Понравился Сурикову художник Бастьен Лепаж, его картины сельской жизни, полные спокойствия, мудрости и сдержанности в колорите. Понравилась ему картина Вайсона «На ярмарке скота». Тут были и форма и цвет, и одно не в ущерб другому. Нравилась Сурикову картина «Андромаха» Рош-гросса. Это была гомеровская сцена: воины Одиссея отнимают у вдовы Гектора — Андромахи — маленького сына.
В этот же вечер Василий Иванович написал своему учителю и другу Чистякову: «…Тема классическая, но композиция, пыл в работе выкупают направление. Картина немного темновата, но тона разнообразные, сильные, густые; вообще написана с увлечением. Художник молодой, лет 25. Это единственная картина на выставке по части истории (даже не истории, а эпической поэзии), в которой есть истинное чувство. Есть движение, страсть; кровь, так настоящая кровь, хлястнутая на камень, ручьи живые, — это не та суконная кровь, которую я видел на картинах немецких и французских баталистов…»
…Суриков миновал Гран Палэ, который теперь не манил его. Деревья обнажились, и сухая коричневая листва шуршала под ногами. Площадь Согласия предстала перед ним — широкая, со статуями по углам, с фонтаном и обелиском. Огибая ее среди множества веселых или озабоченных физиономий с нафабренными бачками, среди шуршащих турнюров, шляп с перьями, обворожительных лиц молодых парижанок, немыслимых цилиндров и пестрых панталон и жилетов, среди бесцеремонно громкого говора парижан, шел он со своими мыслями, вглядываясь в величие этой площади Согласия, на которой когда-то стояла гильотина, равнодушно отсекавшая головы и правых и виноватых, будь то республиканцы или роялисты.

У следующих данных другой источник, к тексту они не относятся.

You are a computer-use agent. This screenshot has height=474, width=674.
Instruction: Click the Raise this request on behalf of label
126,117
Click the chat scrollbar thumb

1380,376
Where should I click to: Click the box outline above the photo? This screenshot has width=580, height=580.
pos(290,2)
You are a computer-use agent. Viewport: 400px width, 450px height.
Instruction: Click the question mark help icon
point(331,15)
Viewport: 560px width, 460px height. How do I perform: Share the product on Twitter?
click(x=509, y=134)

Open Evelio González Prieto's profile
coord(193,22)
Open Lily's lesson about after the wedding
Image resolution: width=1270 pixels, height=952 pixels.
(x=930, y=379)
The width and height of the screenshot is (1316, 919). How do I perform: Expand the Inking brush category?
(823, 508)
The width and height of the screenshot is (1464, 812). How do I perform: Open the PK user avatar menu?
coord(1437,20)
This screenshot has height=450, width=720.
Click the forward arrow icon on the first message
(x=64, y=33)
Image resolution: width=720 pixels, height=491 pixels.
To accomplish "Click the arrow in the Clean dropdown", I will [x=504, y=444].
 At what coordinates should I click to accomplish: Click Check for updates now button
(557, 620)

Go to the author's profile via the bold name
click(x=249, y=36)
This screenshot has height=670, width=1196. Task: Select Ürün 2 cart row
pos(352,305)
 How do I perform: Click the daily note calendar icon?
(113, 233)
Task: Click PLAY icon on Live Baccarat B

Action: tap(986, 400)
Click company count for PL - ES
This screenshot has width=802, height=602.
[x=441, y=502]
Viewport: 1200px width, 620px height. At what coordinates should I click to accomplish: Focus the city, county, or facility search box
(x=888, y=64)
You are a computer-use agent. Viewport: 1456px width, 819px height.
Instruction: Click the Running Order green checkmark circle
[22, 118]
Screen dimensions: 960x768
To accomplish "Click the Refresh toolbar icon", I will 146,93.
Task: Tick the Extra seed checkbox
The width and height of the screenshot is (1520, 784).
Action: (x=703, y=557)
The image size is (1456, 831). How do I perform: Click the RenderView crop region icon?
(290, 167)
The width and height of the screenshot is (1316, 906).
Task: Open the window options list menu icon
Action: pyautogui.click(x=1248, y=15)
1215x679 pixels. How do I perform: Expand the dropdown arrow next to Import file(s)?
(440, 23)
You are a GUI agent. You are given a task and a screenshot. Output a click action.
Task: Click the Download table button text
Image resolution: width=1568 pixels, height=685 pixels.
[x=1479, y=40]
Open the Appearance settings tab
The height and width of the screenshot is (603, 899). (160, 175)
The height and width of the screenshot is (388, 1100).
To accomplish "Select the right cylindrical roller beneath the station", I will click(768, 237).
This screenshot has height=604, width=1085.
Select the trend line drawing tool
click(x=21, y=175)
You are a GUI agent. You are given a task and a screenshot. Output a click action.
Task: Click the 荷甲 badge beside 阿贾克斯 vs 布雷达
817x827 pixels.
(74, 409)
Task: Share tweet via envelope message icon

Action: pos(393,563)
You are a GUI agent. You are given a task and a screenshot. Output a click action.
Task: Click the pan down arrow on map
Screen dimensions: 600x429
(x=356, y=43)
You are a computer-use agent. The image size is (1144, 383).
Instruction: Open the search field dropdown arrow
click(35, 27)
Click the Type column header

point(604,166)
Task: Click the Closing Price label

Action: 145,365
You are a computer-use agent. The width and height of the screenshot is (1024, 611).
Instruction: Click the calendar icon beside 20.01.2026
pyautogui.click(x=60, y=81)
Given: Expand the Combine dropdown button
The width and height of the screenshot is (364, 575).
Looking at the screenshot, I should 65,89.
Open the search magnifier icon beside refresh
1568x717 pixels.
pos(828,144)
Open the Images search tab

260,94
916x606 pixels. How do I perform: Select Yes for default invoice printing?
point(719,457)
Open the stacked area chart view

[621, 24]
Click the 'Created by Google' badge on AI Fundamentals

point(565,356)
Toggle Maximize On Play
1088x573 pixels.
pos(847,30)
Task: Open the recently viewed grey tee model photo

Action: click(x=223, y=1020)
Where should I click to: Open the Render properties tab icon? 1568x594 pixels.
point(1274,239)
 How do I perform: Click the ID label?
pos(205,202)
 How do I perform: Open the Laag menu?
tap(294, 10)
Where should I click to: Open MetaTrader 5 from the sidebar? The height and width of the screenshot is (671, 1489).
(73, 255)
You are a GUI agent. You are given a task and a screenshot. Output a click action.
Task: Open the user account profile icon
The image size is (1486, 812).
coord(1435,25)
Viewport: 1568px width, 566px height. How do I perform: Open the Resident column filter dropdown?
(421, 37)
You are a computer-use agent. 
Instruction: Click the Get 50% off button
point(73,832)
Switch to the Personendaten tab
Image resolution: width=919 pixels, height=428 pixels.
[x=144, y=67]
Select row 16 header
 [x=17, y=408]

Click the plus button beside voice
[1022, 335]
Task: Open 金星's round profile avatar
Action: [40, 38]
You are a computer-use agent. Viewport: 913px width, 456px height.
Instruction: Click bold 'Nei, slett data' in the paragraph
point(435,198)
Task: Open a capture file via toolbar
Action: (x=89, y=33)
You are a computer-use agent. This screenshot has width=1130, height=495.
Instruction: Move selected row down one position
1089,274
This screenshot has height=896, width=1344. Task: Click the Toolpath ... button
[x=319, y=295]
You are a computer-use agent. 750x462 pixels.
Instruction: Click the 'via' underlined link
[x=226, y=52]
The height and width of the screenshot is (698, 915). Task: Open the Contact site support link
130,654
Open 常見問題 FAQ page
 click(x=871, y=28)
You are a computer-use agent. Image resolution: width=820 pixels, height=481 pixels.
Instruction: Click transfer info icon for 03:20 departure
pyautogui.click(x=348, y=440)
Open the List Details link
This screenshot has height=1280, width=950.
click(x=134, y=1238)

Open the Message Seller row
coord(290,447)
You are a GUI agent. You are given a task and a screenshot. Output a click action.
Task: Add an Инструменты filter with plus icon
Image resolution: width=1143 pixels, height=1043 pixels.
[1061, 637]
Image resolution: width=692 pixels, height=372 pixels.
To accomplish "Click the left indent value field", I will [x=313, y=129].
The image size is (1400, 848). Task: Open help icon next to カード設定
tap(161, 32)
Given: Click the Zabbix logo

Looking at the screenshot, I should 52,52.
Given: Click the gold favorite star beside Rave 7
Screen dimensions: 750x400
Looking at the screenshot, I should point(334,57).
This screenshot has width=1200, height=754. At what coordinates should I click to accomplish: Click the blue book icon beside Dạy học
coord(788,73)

Василий Иванович миновал площадь, поднялся по ступеням и пошел по Тюильри, пустынному и обнаженному в этот холодный солнечный и ветреный день парку с мраморными скамьями, напоминавшими ему гробницы. Слева в пролете улицы открылась Вандомская колонна. На ней, за квадратной решеткой, стоял мраморный Наполеон в римской тоге. Василий Иванович остановился, разглядывая его, и вспомнил, что когда-то статуя была заменена другой — в сюртуке и шляпе, а потом Бурбоны убрали ее вовсе, заменив символическим цветком лилии — эмблемой королевской власти, лишь Наполеон Третий снова водрузил на этом месте статую своего дяди в римской тоге… Через затененную улицу Василий Иванович смотрел на нее, освещенную солнцем, и думал о том, как умели французы, украшая столицу, использовать каждую деталь для выражения своих идей и настроений…
Рядом с ним остановились трое англичан в светлых костюмах, в приплюснутых на затылках шляпах с перышками. Громко разговаривая, они навели на колонну три бинокля. У всех были одинаковые длинные бритые лица с особым складом верхней челюсти. Суриков внезапно озлился на них. «Приезжают сюда с деньжищами и хозяйничают… Ишь, уставились, словно, кроме них, никого в Париже и нет!.. Терпеть не могу!»
Он резко повернулся и зашагал к Лувру.